Absent from the body can mean nothing else than physically dead, in my opinion.
Jude 1:9
Yet Michael the archangel, in contending with the devil, when he disputed about the body of Moses,
Matthew 17:1 Now after six days Jesus took Peter, James, and John his brother, led them up on a high mountain by themselves; 2 and He was transfigured before them. His face shone like the sun, and His clothes became as white as the light. 3 And behold,
Moses and Elijah appeared to them, talking with Him. 4 Then Peter answered and said to Jesus, "Lord, it is good for us to be here; if You wish, let us make here three tabernacles: one for You, one for Moses, and one for Elijah."
We see here that Moses body is "buried" yet Moses and Elijah appeared to Peter, James, and John. How could they appear to them if their souls are sleeping?
Matthew 10:28
And do not fear those who kill the body
but cannot kill the soul. But rather fear Him who is able to destroy both soul and body in hell.
How can the body be killed and the soul remain alive if soul sleep were true?

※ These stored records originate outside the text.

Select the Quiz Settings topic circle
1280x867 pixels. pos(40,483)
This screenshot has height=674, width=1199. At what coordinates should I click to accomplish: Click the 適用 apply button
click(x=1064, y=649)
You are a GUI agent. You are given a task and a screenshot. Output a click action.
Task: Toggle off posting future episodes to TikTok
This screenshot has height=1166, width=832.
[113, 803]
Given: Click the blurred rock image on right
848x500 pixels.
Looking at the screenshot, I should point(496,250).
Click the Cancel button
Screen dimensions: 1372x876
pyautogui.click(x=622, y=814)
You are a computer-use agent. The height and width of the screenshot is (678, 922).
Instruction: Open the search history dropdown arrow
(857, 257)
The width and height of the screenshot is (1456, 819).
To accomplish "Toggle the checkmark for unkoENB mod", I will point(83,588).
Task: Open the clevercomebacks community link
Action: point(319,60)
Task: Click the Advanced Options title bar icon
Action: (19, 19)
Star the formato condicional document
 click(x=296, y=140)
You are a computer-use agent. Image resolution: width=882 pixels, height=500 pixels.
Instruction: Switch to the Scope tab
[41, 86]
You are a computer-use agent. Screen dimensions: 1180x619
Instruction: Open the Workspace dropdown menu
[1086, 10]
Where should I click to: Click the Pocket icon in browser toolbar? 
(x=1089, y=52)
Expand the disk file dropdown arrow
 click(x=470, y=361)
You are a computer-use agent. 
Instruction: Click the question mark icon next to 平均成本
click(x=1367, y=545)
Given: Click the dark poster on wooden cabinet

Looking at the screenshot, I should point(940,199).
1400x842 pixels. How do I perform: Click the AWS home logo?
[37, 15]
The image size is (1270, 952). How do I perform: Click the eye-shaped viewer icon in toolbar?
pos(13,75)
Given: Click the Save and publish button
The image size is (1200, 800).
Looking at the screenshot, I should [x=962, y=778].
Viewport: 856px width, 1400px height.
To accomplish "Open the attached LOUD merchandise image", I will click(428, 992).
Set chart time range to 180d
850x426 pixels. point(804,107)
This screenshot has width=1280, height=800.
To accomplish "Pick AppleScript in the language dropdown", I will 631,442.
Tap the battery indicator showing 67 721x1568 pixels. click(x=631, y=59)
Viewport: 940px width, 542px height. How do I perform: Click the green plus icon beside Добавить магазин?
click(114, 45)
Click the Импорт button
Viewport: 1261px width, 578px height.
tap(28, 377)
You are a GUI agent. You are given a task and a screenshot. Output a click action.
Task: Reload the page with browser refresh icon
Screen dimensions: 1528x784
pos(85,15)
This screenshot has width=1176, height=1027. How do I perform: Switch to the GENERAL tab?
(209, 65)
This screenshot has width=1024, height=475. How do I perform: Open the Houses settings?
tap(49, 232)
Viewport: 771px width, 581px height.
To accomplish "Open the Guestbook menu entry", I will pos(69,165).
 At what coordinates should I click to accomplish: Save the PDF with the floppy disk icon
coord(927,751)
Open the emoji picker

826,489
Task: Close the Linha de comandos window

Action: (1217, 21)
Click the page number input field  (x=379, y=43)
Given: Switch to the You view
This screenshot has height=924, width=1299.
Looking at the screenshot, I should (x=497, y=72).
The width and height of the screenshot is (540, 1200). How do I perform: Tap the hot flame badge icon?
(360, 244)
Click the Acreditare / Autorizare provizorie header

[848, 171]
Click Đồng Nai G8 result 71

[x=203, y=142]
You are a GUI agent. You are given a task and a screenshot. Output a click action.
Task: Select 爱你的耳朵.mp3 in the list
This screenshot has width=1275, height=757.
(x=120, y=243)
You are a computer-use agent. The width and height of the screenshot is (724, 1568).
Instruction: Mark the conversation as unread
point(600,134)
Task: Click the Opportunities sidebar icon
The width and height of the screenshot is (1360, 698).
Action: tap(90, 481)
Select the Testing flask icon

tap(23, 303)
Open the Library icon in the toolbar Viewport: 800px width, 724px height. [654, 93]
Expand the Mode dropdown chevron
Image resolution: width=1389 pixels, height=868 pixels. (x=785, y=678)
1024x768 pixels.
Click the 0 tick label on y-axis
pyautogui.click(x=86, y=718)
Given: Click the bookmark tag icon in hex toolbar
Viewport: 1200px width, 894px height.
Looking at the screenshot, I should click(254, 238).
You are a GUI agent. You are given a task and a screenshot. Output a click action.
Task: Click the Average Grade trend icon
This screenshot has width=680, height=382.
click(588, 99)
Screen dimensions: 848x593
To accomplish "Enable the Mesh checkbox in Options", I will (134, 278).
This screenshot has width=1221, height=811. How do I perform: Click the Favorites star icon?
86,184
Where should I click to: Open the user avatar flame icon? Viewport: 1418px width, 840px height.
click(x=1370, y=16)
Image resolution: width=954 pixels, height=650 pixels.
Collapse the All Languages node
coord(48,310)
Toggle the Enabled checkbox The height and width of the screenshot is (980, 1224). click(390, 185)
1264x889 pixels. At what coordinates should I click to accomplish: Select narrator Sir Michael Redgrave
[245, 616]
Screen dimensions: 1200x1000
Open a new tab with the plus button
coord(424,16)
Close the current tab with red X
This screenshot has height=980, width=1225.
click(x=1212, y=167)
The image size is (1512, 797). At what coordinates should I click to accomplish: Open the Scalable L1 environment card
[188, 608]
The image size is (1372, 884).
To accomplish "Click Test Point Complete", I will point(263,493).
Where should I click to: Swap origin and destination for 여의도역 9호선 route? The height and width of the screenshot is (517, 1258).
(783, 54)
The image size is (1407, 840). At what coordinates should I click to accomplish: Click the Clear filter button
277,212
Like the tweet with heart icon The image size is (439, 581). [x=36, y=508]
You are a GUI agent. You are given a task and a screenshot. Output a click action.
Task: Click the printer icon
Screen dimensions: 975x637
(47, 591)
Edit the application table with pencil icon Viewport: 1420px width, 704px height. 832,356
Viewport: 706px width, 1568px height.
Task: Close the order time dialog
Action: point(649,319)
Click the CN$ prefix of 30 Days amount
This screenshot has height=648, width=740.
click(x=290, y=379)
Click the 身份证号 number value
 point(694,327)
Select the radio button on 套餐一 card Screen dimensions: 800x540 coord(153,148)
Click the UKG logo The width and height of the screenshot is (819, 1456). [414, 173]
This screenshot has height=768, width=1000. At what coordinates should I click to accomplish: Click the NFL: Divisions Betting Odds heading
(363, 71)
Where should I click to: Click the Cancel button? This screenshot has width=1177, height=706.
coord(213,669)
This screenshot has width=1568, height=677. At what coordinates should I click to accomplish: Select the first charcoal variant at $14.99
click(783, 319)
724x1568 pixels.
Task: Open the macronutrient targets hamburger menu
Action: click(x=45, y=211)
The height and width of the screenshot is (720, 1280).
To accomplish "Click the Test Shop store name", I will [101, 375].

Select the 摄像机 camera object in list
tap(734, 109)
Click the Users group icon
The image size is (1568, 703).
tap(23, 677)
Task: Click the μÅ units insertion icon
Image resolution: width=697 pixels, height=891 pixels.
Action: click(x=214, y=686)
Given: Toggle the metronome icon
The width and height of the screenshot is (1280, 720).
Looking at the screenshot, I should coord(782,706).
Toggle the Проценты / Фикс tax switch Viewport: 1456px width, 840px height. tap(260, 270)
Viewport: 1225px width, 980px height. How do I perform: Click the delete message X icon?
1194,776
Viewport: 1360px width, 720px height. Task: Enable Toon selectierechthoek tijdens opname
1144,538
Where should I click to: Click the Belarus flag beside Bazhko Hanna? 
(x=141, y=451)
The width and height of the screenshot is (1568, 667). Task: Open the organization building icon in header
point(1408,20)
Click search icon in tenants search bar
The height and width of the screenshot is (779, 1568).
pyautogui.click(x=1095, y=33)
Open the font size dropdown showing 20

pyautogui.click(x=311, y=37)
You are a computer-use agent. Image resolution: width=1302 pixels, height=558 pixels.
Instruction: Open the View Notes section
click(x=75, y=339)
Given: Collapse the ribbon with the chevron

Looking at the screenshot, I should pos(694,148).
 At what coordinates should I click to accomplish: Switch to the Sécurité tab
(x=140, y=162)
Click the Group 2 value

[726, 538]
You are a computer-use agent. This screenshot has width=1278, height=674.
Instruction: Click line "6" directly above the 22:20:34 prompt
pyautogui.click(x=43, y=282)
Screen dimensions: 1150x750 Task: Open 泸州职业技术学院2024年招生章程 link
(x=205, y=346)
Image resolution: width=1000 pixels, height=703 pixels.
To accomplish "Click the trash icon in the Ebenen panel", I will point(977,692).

Now I would have a very hard time proving that an unbeliever does not "sleep" until the second coming of Christ. The only appeal I know of is Luke 16:19;
19 "There was a certain rich man who was clothed in purple and fine linen and fared sumptuously every day. 20But there was a certain beggar named Lazarus, full of sores, who was laid at his gate, 21desiring to be fed with the crumbs which fell[4] from the rich man's table. Moreover the dogs came and licked his sores. 22So it was that the beggar died, and was carried by the angels to Abraham's bosom. The rich man also died and was buried. 23And being in torments in Hades, he lifted up his eyes and saw Abraham afar off, and Lazarus in his bosom.
24"Then he cried and said, "Father Abraham, have mercy on me, and send Lazarus that he may dip the tip of his finger in water and cool my tongue; for I am tormented in this flame.' 25But Abraham said, "Son, remember that in your lifetime you received your good things, and likewise Lazarus evil things; but now he is comforted and you are tormented. 26And besides all this, between us and you there is a great gulf fixed, so that those who want to pass from here to you cannot, nor can those from there pass to us.'
27"Then he said, "I beg you therefore, father, that you would send him to my father's house, 28for I have five brothers, that he may testify to them, lest they also come to this place of torment.' 29Abraham said to him, "They have Moses and the prophets; let them hear them.' 30And he said, "No, father Abraham; but if one goes to them from the dead, they will repent.' 31But he said to him, "If they do not hear Moses and the prophets, neither will they be persuaded though one rise from the dead."'
It seems here that the saved and unsaved both go to an ernest of eternity. The evil suffer and the saved recieve comfort. This is taking place before the final judgement.